[[ Material to process, beginning ]]

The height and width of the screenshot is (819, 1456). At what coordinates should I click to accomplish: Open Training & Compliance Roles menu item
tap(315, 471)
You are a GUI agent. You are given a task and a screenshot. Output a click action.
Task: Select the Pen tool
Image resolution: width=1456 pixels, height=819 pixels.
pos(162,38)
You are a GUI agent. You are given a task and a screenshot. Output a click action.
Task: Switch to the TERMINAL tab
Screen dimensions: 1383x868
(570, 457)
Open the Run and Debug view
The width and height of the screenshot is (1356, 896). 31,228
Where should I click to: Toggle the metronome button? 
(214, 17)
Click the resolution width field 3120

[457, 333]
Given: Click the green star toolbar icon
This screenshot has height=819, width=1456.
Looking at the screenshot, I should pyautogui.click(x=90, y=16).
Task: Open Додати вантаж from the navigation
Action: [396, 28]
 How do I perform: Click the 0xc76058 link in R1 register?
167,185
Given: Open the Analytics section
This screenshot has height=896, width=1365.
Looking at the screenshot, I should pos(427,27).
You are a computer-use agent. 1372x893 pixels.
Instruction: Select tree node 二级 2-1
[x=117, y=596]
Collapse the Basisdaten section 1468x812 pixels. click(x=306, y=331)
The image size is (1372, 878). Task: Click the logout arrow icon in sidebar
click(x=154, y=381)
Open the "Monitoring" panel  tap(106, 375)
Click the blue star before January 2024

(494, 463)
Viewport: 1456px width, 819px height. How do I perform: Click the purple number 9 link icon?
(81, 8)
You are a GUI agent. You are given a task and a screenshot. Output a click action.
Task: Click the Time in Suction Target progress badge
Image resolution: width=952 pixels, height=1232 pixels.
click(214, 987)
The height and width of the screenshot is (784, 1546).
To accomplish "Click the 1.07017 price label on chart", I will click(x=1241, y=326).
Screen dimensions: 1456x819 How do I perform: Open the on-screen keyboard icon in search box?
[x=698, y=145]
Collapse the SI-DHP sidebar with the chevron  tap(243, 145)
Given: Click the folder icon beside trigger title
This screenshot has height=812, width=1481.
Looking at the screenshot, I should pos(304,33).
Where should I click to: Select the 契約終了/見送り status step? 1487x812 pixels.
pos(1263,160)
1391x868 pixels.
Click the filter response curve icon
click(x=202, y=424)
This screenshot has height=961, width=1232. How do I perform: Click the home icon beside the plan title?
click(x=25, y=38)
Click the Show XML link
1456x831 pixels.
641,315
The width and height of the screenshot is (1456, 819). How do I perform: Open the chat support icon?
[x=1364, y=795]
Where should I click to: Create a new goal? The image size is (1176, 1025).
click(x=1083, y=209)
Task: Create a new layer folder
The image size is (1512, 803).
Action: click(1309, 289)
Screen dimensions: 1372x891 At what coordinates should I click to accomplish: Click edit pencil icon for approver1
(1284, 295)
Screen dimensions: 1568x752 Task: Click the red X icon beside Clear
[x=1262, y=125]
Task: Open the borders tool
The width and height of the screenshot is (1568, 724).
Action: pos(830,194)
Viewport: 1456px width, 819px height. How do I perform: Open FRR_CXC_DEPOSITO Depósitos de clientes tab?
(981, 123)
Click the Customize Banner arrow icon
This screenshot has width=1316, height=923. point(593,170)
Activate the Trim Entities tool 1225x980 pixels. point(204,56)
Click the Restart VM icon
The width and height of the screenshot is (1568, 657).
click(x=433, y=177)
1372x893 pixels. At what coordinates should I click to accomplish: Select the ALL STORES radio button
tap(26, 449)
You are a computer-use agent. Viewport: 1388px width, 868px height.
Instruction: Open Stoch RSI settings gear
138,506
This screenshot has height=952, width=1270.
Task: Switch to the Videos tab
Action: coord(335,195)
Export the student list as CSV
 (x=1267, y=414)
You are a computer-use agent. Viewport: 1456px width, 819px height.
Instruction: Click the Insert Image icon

[[ Material to process, end ]]

Among the entries, copy every line containing the word "Collapse".

#### [Problem solution]
Collapse the Basisdaten section 1468x812 pixels. click(x=306, y=331)
Collapse the SI-DHP sidebar with the chevron  tap(243, 145)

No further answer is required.